The world of IT failure is bizarre. Despite outrageous statistics that affect virtually every major enterprise software vendor and customer, from ERP to CRM and beyond, mere mention of the topic terrifies many in the industry. As a result, IT failures have become an accepted, almost expected, part of enterprise life. The time for this unfortunate situation to change is long overdue.

IT failures arise from a confluence of factors such as misunderstanding technology, poor judgment, lousy project management, politics, conflicts of interest among the Devil's Triangle, to name just a few. Enterprise projects are hard precisely because they extend across organizational and functional boundaries; solving the problem requires a holistic view that encompasses multiple stakeholders and project participants, inside and outside the company.
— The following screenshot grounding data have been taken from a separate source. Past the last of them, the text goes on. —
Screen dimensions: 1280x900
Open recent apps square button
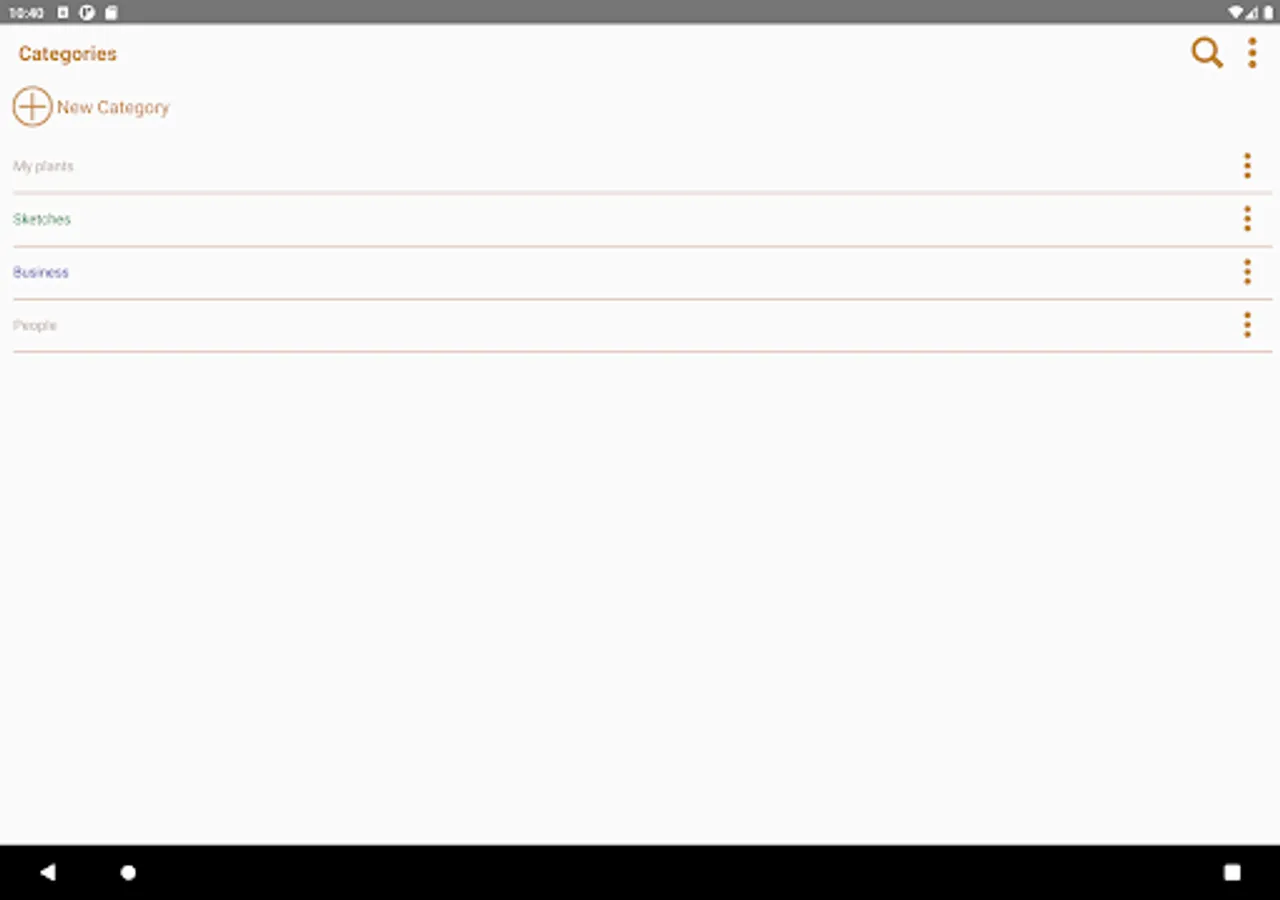click(1232, 873)

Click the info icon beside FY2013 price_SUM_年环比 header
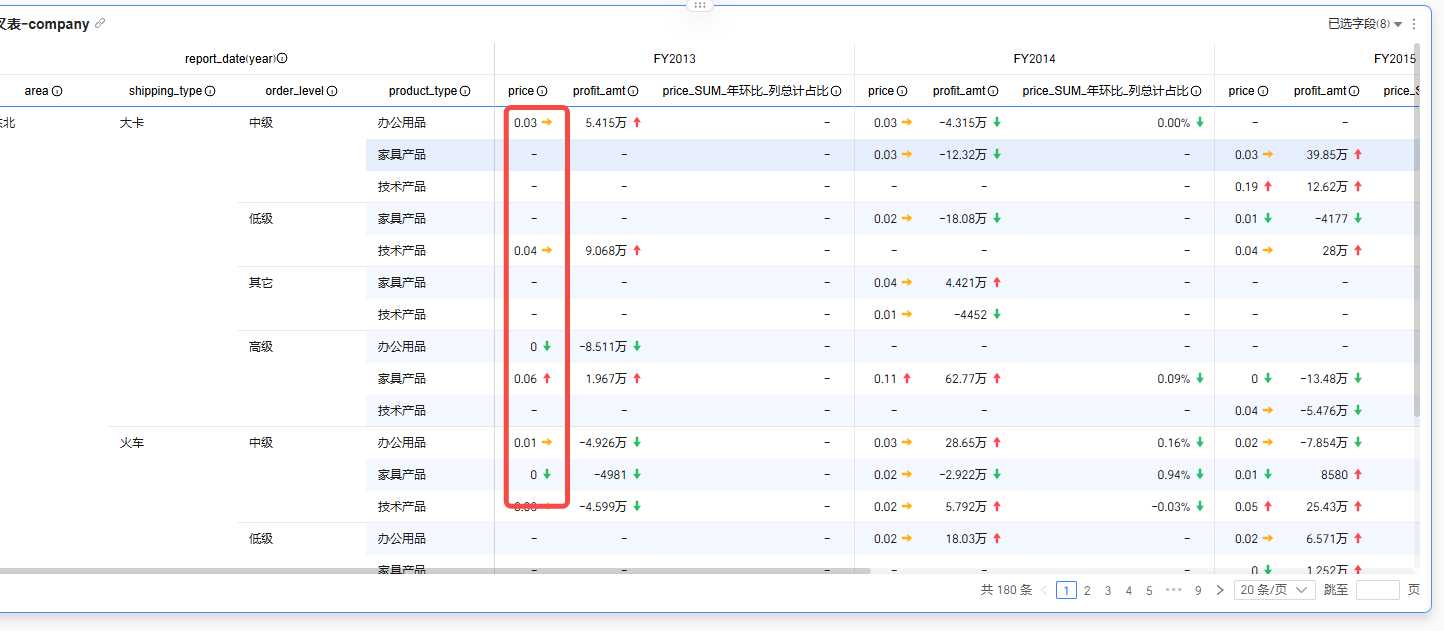[x=835, y=91]
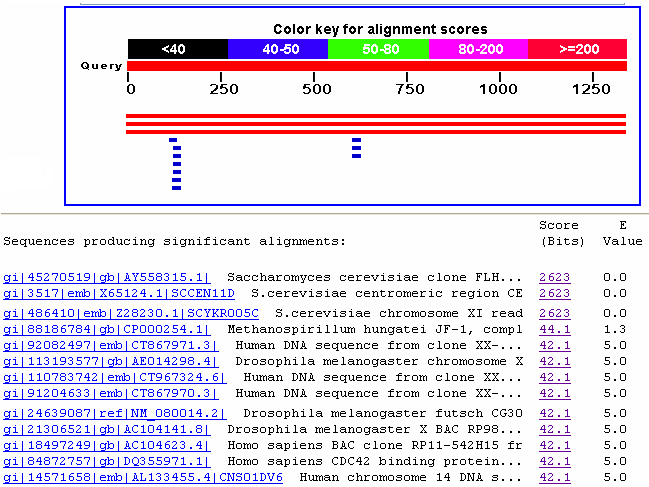Open the gi|45270519|gb|AY558315.1| sequence link
The image size is (649, 487).
(x=107, y=277)
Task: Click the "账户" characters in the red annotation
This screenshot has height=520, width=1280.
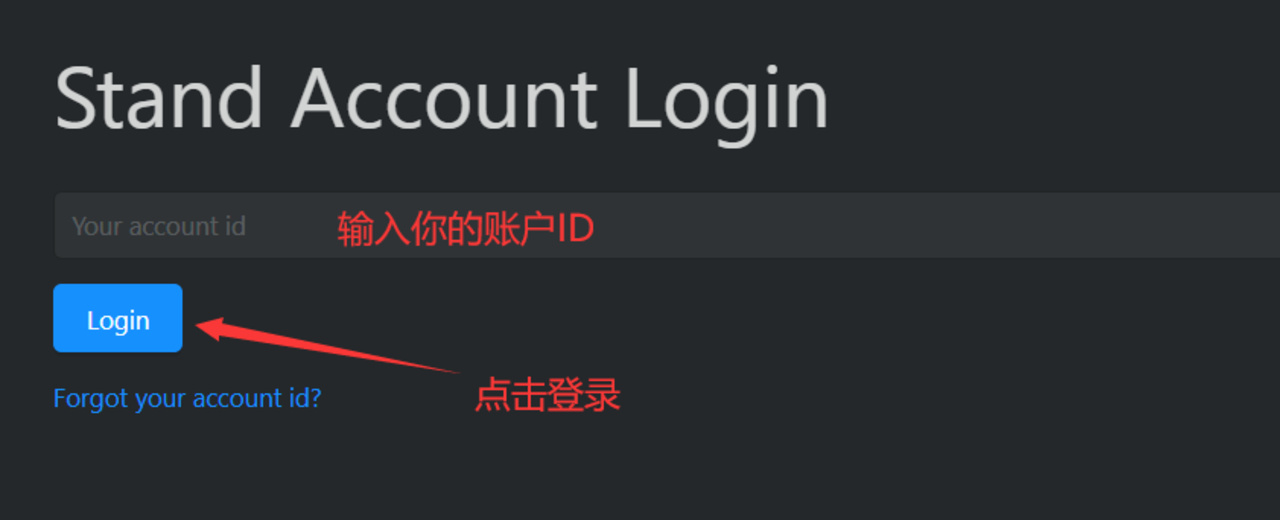Action: click(x=518, y=229)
As we enter 2012, three trends will drive renewed interest in improving IT success rates:

  1. A difficult economic climate that is less forgiving of financial waste and lost productivity
  2. Software as a service (SaaS), which holds the potential to simplify implementations and reduce risk, cost, and time
  3. Consumerization of IT, including rise of the CFO (and lines of business) as a powerful force in IT investment

These trends have placed pressure on enterprise software vendors, system integrators, and customers to improve implementations and reduce the waste associated with enterprise projects.

As we enter 2012, there is evidence of enterprise software vendors taking steps to help customers run more successful projects. This post takes a look at the rapid implementation work of three vendors: Syspro USA, SAP, and Oracle.
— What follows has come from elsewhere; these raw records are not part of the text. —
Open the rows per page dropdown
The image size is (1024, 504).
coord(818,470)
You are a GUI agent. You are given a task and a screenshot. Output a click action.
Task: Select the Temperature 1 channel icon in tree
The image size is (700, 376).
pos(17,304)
Syspro USA and the Quantum Architecture »»


During a recent meeting with the CEO of Syspro USA, Brian Stein, rapid implementation was a primary topic of discussion. Syspro, an ERP provider serving the mid-market, designed its product strategy around a unified implementation approach intended to address communication and other issues that interfere with successful projects.
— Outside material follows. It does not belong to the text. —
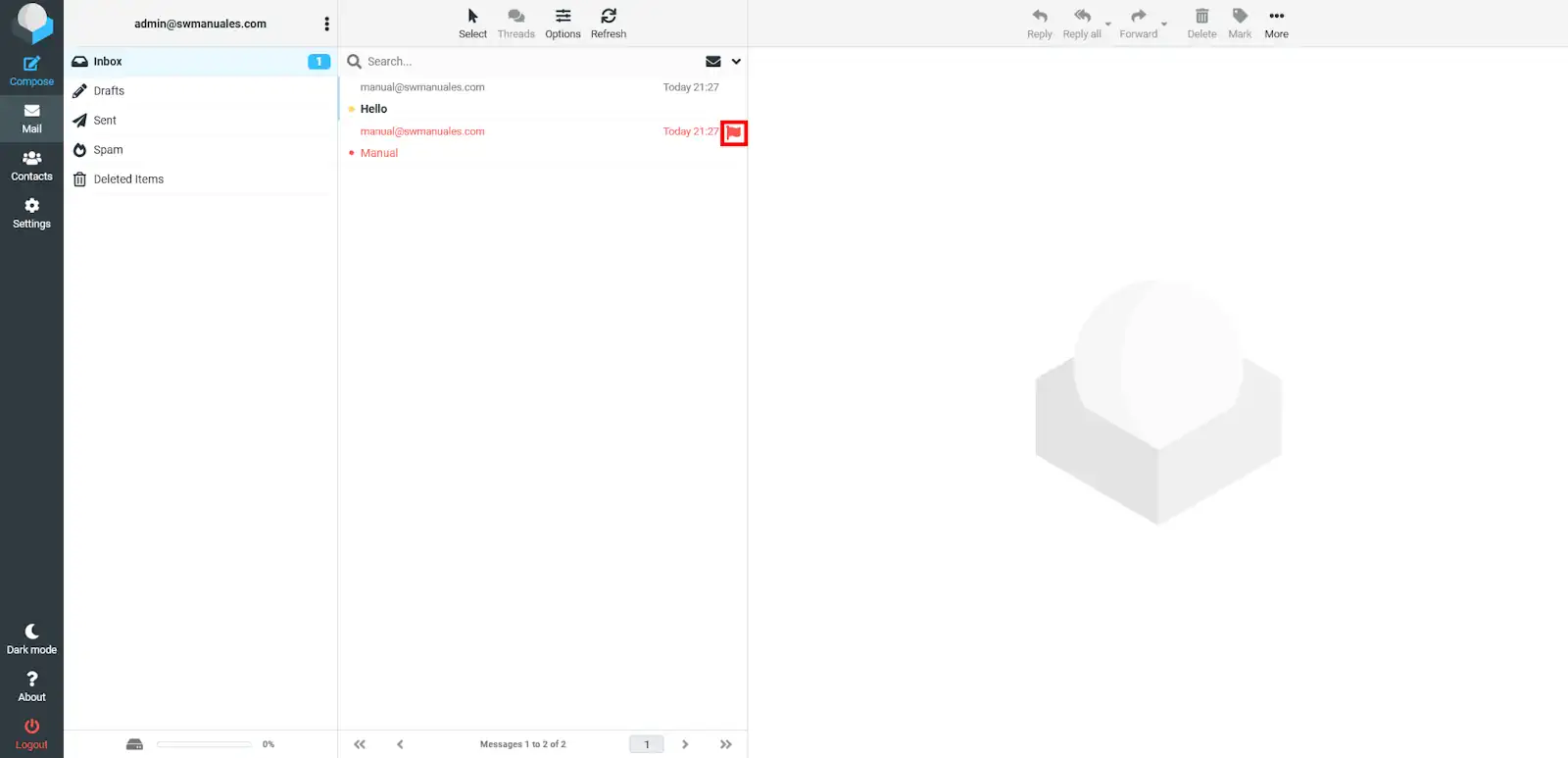Go to the next page arrow
This screenshot has height=758, width=1568.
point(685,744)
Syspro calls its suite of implementation tools the Quantum Architecture. The suite consists of a repository for business process documentation, a collaboration methodology for working with stakeholders, and system pre-configurations. These components are illustrated in the following slide:

The so-called process repository (a term that that makes me wonder why enterprise software companies can't speak in plain English), contains key data and documentation for the implementation. Despite the techno-geek name, the repository provides a "single version of truth" for all participants in the implementation. Perhaps this is too much detail, but here's a picture:

Although Syspro is not the first to develop this kind of approach, the company is unusual in focusing so intently on implementation as an integral part of the product experience. By elevating the role of implementation and customer process change to a strategic level, Syspro has created a point of differentiation in the crowded ERP market.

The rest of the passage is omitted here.